What if we employed this conceptual and material framework in our efforts to fundamentally shift the power and resource distribution and disseminate a broader education surrounding the deeply racist history on which medical institutions lie? What if this consisted of employing crowdsourced mobilization to (symbolically begin to) pay financial reparations to students of color in acknowledgement of profound historical abuses, as students at Georgetown University recently voted to do as reparations for the slavery that ensured their institution’s survival (Desai, 2019)? What if this act served not only to pressure our more monied administrators and professionals with whom we work to bolster these funds to meaningful levels, but also to shine light on the need for radical curricular evolution in order to even understand why a body of students might opt to increase their own tuition for this purpose? What if reparations looked like replacing the dominant narratives (or entirely absent histories) with totally accessible (but uncomfortable and thus usually avoided) counternarratives, and using these histories to inform critical discussion of why our classmates and faculty are mostly white, why our patients of color may be hesitant to access birth control or enroll in clinical research trials, how the racialization of the glomerular filtration rate is based on faulty science and has devastating consequences for those classified as black, how genetic arguments for race-based medicine rooted in bad science have served to promote pharmaceutical profits but not patient health (and so on)?

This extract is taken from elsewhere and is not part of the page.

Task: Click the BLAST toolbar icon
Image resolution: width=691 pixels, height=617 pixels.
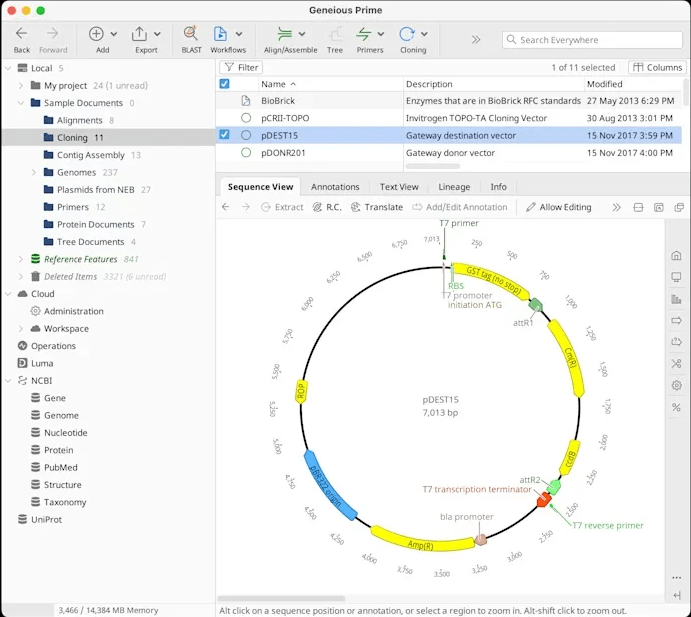Action: point(190,35)
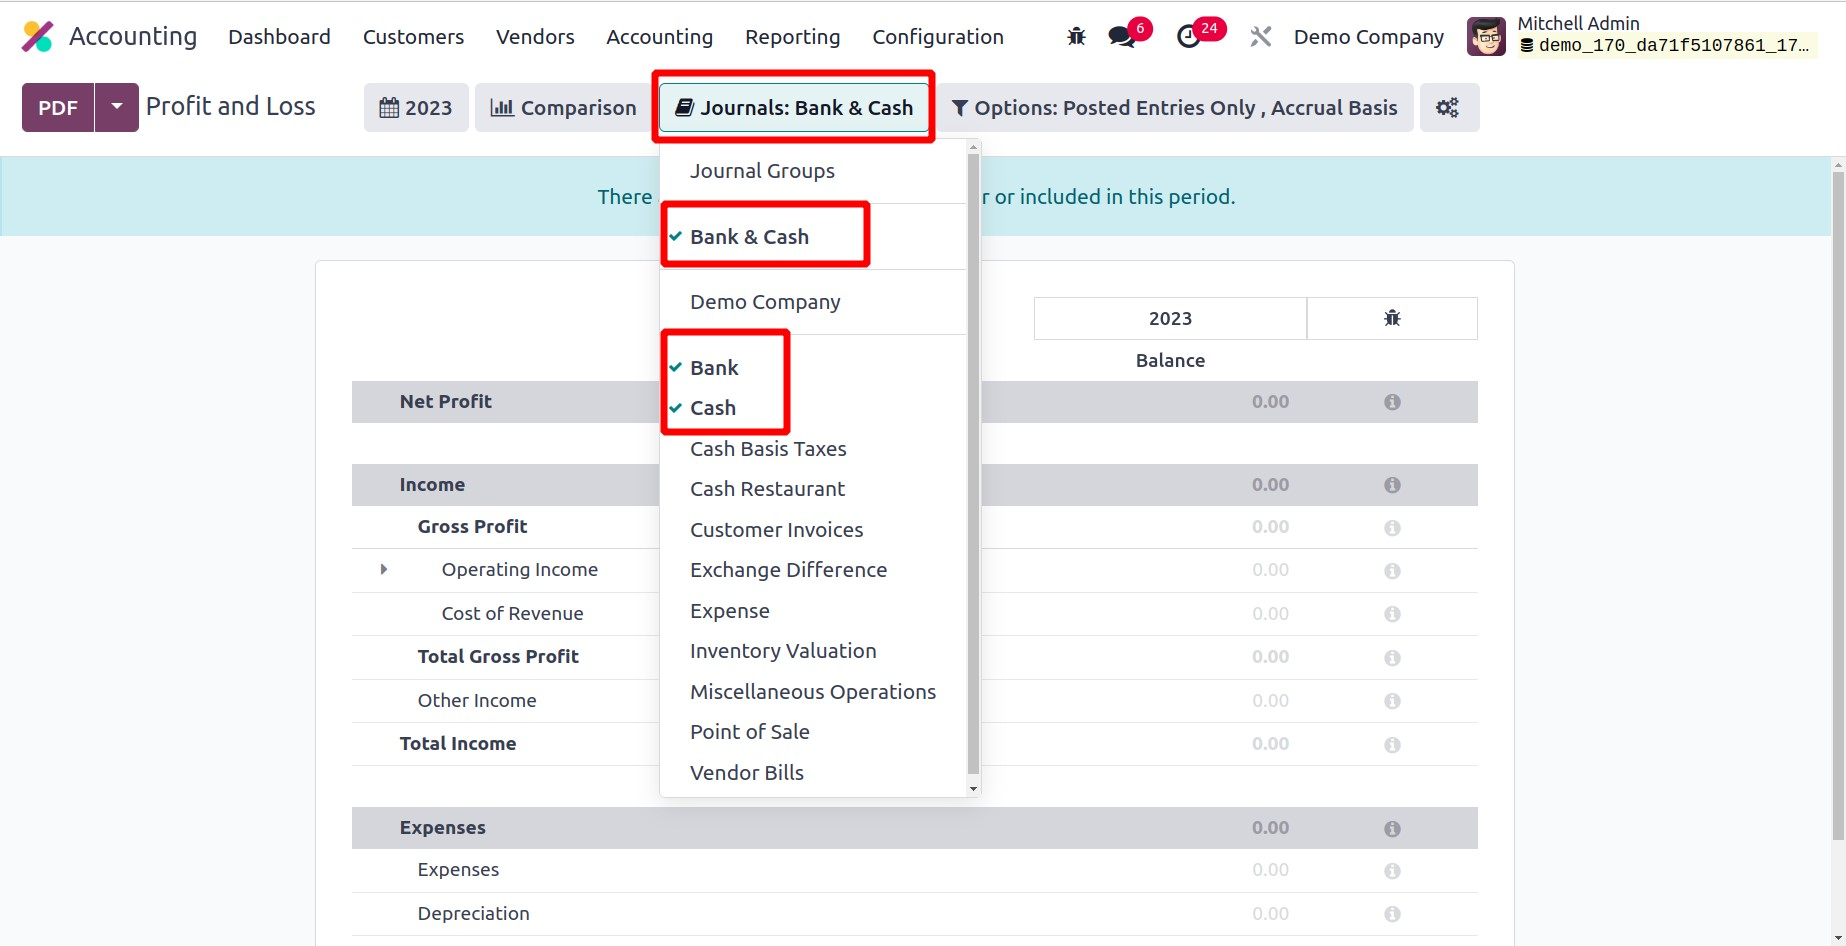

Could this framework act as a catalyst (or at least a first step) toward the teaching of a medicine that is truly liberatory?

References

Coates, T. (2014, June 22). The Case for Reparations. Retrieved May 29, 2019, from https://www.theatlantic.com/magazine/archive/2014/06/the-case-for-reparations/361631/

Delgado, R., & Stefancic, J. (2014). Critical Race Theory An Introduction, Second Edition. NYU Press.

Desai, S. (2019, April 19). The First Reparations Attempt at an American College Comes From Its Students. Retrieved May 29, 2019, from https://www.theatlantic.com/education/archive/2019/04/why-are-georgetown-students-paying-reparations/587443/

Washington, H. A. (2008). Medical apartheid: The dark history of medical experimentation on Black Americans from colonial times to the present. New York: Anchor Books.